# [Exercise goal]
Output every record below precisely as it is written.

━━━━━ Records for this task

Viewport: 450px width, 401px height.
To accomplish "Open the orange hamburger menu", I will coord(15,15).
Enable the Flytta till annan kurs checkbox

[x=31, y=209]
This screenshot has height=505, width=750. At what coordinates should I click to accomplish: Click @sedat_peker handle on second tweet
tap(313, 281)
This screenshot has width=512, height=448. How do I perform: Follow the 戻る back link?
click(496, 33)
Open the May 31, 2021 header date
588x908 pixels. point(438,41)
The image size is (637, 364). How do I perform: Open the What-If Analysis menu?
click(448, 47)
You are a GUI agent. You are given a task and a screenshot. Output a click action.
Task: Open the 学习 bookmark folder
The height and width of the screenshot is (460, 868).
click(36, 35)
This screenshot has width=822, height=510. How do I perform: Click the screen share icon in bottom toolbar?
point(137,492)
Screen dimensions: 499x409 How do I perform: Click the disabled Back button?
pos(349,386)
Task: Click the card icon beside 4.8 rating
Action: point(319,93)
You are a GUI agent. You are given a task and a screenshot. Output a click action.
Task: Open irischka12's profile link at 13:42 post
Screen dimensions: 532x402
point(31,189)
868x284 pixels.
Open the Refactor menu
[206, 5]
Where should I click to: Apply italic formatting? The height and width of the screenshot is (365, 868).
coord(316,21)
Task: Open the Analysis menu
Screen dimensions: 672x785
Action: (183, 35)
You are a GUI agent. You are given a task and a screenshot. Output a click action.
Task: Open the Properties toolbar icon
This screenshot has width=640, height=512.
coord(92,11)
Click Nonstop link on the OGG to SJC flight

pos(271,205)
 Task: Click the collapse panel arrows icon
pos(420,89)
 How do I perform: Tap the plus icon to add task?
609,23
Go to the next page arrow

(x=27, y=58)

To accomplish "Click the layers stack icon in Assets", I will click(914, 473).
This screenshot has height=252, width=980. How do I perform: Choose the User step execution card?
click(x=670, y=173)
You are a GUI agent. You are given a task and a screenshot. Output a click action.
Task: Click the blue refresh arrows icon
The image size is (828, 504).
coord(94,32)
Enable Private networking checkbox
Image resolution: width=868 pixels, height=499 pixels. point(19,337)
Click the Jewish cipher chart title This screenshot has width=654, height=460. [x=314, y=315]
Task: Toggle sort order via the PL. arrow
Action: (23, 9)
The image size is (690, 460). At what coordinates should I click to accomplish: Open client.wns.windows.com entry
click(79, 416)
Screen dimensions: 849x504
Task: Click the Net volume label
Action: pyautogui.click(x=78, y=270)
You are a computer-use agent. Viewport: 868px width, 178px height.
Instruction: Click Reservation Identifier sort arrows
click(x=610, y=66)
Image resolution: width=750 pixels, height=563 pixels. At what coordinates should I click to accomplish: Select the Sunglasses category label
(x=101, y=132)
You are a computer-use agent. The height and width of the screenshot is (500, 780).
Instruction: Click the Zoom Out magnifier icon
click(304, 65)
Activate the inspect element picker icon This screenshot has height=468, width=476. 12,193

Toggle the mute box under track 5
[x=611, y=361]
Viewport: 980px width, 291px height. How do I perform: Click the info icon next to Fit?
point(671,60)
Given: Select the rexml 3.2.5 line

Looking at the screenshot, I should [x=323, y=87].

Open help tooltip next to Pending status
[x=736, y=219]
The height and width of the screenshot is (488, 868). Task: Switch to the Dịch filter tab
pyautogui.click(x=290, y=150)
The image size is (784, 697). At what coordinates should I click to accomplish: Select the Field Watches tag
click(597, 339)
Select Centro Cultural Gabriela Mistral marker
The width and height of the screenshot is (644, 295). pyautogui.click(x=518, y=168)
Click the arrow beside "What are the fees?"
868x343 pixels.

━━━━━━━━━━

# [Your solution]
Viewport: 450px width, 401px height.
To accomplish "Open the orange hamburger menu", I will coord(15,15).
Enable the Flytta till annan kurs checkbox

[x=31, y=209]
This screenshot has height=505, width=750. At what coordinates should I click to accomplish: Click @sedat_peker handle on second tweet
tap(313, 281)
This screenshot has width=512, height=448. How do I perform: Follow the 戻る back link?
click(496, 33)
Open the May 31, 2021 header date
588x908 pixels. point(438,41)
The image size is (637, 364). How do I perform: Open the What-If Analysis menu?
click(448, 47)
You are a GUI agent. You are given a task and a screenshot. Output a click action.
Task: Open the 学习 bookmark folder
The height and width of the screenshot is (460, 868).
click(36, 35)
This screenshot has width=822, height=510. How do I perform: Click the screen share icon in bottom toolbar?
point(137,492)
Screen dimensions: 499x409 How do I perform: Click the disabled Back button?
pos(349,386)
Task: Click the card icon beside 4.8 rating
Action: point(319,93)
You are a GUI agent. You are given a task and a screenshot. Output a click action.
Task: Open irischka12's profile link at 13:42 post
Screen dimensions: 532x402
point(31,189)
868x284 pixels.
Open the Refactor menu
[206, 5]
Where should I click to: Apply italic formatting? The height and width of the screenshot is (365, 868).
coord(316,21)
Task: Open the Analysis menu
Screen dimensions: 672x785
Action: (183, 35)
You are a GUI agent. You are given a task and a screenshot. Output a click action.
Task: Open the Properties toolbar icon
This screenshot has width=640, height=512.
coord(92,11)
Click Nonstop link on the OGG to SJC flight

pos(271,205)
 Task: Click the collapse panel arrows icon
pos(420,89)
 How do I perform: Tap the plus icon to add task?
609,23
Go to the next page arrow

(x=27, y=58)

To accomplish "Click the layers stack icon in Assets", I will click(914, 473).
This screenshot has height=252, width=980. How do I perform: Choose the User step execution card?
click(x=670, y=173)
You are a GUI agent. You are given a task and a screenshot. Output a click action.
Task: Click the blue refresh arrows icon
The image size is (828, 504).
coord(94,32)
Enable Private networking checkbox
Image resolution: width=868 pixels, height=499 pixels. point(19,337)
Click the Jewish cipher chart title This screenshot has width=654, height=460. [x=314, y=315]
Task: Toggle sort order via the PL. arrow
Action: (23, 9)
The image size is (690, 460). At what coordinates should I click to accomplish: Open client.wns.windows.com entry
click(79, 416)
Screen dimensions: 849x504
Task: Click the Net volume label
Action: pyautogui.click(x=78, y=270)
You are a computer-use agent. Viewport: 868px width, 178px height.
Instruction: Click Reservation Identifier sort arrows
click(x=610, y=66)
Image resolution: width=750 pixels, height=563 pixels. At what coordinates should I click to accomplish: Select the Sunglasses category label
(x=101, y=132)
You are a computer-use agent. The height and width of the screenshot is (500, 780).
Instruction: Click the Zoom Out magnifier icon
click(304, 65)
Activate the inspect element picker icon This screenshot has height=468, width=476. 12,193

Toggle the mute box under track 5
[x=611, y=361]
Viewport: 980px width, 291px height. How do I perform: Click the info icon next to Fit?
point(671,60)
Given: Select the rexml 3.2.5 line

Looking at the screenshot, I should [x=323, y=87].

Open help tooltip next to Pending status
[x=736, y=219]
The height and width of the screenshot is (488, 868). Task: Switch to the Dịch filter tab
pyautogui.click(x=290, y=150)
The image size is (784, 697). At what coordinates should I click to accomplish: Select the Field Watches tag
click(597, 339)
Select Centro Cultural Gabriela Mistral marker
The width and height of the screenshot is (644, 295). pyautogui.click(x=518, y=168)
Click the arrow beside "What are the fees?"
868x343 pixels.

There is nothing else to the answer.